Farewell to the Chaucha Branch

by Henry Posner III

 
 
 
 

The most obscure portion of Peru's Central network is the Chaucha Branch, a spectacular 50-mile line built in 1948 as the Cerro de Pasco’s Yauricocha Railway.  The Cerro de Pasco was subsequently absorbed by ENAFER and in turn incorporated into the Central concession with its privatization in 1999. Unfortunately, revenue traffic (occasional shipments from a mine near Chaucha) ended in the year 2000. Even in its heyday, its main source of traffic was the copper mines at Yauricocha, accessed via a 9-mile aerial tramway from Chaucha. The tragedy of this line is therefore that it is at the same time spectacular and devoid of traffic.

I had long desired to ride this portion of the Central, and had actually made it to someplace near Km. 40 years before but had to cut the trip short due to time constraints. It was therefore a bittersweet 50th birthday on August 4, 2005 as I spent it riding the work train to Chaucha that would begin the dismantling of the line; track material had been requisitioned by the national government for recycling onto the State-owned Huancayo-Huancavelica narrow gauge railway.   But the choice was clear as to how to spend my birthday: combining personal milestones with personal mileposts.

The views that follow reflect the day sequentially.  Beginning at dawn from the main line junction at Pachacayo, the train consisted of Alco #412 and the office car Paquita. For the final stretch from Capillayoc to Chaucha, the train became a work train, shoving work train equipment that had been left on the main line as sidings had already been taken up.  This was a challenge in of itself due to the combination of weight, curves and grades; and exhilarating to say the least as we had to make a run at the grade in two separate locations.
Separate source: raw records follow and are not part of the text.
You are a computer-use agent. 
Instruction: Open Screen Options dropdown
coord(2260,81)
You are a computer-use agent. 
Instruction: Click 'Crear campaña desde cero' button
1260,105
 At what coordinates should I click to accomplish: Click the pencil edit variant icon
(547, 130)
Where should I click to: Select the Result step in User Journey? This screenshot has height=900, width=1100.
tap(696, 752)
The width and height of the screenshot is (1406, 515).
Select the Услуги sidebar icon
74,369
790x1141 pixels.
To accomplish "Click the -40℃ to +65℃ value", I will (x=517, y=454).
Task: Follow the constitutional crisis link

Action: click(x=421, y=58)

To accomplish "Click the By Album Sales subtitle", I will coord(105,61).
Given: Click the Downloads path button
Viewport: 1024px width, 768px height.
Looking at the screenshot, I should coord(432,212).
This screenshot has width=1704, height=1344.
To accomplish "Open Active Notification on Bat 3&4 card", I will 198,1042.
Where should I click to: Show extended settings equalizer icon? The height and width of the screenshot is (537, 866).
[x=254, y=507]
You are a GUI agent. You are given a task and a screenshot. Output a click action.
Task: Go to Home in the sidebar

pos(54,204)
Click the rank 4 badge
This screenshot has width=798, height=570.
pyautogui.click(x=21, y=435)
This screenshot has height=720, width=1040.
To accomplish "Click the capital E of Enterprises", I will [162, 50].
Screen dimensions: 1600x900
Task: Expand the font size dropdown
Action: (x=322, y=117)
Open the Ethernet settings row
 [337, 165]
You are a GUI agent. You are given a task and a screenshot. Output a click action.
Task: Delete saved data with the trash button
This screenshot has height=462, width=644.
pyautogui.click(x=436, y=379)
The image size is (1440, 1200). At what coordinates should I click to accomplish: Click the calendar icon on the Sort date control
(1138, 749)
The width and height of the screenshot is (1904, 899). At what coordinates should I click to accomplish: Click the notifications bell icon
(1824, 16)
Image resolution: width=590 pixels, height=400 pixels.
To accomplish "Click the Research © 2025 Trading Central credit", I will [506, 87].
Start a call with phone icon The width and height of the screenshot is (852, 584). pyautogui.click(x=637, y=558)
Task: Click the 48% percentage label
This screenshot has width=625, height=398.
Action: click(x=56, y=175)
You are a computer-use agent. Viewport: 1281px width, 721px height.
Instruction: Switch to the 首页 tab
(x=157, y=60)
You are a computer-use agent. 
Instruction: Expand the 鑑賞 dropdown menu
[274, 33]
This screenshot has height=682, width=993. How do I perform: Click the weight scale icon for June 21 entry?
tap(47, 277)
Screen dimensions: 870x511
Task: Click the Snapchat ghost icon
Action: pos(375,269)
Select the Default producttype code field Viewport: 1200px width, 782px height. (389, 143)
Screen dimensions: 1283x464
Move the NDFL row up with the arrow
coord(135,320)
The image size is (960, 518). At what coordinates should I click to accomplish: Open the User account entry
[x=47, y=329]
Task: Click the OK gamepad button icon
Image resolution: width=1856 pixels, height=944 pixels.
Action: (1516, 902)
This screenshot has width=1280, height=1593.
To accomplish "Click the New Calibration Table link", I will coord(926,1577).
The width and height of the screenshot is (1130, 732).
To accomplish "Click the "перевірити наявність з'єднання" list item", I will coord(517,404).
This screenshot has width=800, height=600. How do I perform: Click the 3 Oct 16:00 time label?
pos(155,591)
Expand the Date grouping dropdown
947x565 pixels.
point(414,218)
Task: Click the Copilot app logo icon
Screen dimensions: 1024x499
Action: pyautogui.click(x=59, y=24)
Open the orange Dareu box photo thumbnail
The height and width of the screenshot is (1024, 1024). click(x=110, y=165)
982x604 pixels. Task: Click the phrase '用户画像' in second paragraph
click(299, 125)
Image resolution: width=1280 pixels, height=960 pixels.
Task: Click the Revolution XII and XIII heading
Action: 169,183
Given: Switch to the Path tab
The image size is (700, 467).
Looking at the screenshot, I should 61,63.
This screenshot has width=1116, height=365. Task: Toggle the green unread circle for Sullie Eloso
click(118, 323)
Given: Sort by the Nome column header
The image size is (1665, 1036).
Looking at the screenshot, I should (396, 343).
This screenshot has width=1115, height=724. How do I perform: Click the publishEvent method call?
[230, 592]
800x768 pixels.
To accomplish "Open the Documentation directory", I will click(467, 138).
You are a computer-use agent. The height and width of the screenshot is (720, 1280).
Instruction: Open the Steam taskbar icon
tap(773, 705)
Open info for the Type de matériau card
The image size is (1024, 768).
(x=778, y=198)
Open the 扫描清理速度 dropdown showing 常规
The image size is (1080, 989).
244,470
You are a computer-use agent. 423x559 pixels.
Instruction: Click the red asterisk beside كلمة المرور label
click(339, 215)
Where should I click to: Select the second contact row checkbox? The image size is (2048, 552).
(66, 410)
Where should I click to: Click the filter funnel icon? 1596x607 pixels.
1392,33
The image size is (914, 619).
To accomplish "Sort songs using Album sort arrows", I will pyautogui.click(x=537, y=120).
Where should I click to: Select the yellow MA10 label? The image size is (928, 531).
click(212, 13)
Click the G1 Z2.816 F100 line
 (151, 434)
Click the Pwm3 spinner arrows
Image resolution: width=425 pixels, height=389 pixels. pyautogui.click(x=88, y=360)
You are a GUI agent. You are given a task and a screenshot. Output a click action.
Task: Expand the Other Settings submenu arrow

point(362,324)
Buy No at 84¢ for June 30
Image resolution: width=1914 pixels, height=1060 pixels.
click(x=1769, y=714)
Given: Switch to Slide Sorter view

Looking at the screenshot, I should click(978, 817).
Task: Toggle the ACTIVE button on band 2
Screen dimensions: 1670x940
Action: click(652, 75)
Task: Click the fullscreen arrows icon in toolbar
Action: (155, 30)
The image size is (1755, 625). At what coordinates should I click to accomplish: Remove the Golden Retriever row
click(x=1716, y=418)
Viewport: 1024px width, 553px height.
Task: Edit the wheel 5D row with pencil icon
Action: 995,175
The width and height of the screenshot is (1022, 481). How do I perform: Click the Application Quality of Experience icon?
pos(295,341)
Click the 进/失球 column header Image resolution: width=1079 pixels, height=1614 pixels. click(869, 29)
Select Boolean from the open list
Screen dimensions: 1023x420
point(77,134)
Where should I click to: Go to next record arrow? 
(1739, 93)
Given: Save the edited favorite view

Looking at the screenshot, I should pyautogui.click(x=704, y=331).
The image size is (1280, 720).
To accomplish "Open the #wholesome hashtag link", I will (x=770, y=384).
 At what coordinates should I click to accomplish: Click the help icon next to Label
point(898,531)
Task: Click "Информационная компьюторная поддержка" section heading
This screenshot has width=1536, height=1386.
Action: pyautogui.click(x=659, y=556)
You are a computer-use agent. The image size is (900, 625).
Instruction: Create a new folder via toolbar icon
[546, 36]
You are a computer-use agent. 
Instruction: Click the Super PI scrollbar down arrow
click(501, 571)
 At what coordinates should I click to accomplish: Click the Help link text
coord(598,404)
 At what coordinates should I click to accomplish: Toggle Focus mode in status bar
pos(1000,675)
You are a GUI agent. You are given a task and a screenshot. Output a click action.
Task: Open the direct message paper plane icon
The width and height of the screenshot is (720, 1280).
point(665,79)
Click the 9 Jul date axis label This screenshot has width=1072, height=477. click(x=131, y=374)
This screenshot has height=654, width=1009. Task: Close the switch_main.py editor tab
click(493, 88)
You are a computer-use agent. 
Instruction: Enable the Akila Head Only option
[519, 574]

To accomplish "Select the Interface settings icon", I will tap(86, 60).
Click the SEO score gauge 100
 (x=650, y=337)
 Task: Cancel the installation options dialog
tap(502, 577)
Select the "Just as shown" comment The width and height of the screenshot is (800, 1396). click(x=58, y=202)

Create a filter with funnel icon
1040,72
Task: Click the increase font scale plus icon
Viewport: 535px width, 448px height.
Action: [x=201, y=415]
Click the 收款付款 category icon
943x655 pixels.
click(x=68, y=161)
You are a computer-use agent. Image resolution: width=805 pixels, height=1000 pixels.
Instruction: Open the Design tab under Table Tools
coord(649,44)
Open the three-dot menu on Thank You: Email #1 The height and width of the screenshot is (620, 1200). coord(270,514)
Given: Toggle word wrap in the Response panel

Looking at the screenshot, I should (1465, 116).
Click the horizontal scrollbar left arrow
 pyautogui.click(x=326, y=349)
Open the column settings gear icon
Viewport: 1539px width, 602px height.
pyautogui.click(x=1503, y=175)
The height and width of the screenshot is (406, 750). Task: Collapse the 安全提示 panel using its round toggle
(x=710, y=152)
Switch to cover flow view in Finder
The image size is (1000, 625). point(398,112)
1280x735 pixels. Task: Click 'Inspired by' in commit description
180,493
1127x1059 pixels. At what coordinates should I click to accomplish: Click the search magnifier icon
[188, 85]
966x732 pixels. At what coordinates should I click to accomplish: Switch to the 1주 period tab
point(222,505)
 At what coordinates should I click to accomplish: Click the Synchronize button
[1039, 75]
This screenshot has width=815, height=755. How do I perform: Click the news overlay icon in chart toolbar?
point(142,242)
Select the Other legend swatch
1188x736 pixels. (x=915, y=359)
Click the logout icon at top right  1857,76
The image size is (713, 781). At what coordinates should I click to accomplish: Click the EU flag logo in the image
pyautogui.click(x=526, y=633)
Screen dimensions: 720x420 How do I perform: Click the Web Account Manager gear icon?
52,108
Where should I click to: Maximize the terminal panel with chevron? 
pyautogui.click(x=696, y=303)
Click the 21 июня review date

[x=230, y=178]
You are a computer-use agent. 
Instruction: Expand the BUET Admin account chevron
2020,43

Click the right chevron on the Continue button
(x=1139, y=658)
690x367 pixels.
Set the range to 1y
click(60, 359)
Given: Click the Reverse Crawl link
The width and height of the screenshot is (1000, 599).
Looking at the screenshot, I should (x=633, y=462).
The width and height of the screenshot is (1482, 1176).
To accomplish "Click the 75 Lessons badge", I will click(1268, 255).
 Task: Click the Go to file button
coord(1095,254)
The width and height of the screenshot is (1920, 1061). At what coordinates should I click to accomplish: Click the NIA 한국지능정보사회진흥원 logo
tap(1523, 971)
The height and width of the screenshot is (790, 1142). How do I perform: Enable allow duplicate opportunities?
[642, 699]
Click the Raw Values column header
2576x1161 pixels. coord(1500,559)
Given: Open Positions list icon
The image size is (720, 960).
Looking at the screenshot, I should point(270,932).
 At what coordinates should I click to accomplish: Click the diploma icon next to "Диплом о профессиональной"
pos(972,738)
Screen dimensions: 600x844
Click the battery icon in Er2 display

The final mile into Chaucha proved to be more than our locomotive could handle, and for this reason the Paquita was left behind while a third run at the hill was made, finally succeeding in propelling the work train into the station.  Riding the locomotive back down to pick up the Paquita was additionally significant, in that it meant that I had ridden for the last time into Chaucha twice!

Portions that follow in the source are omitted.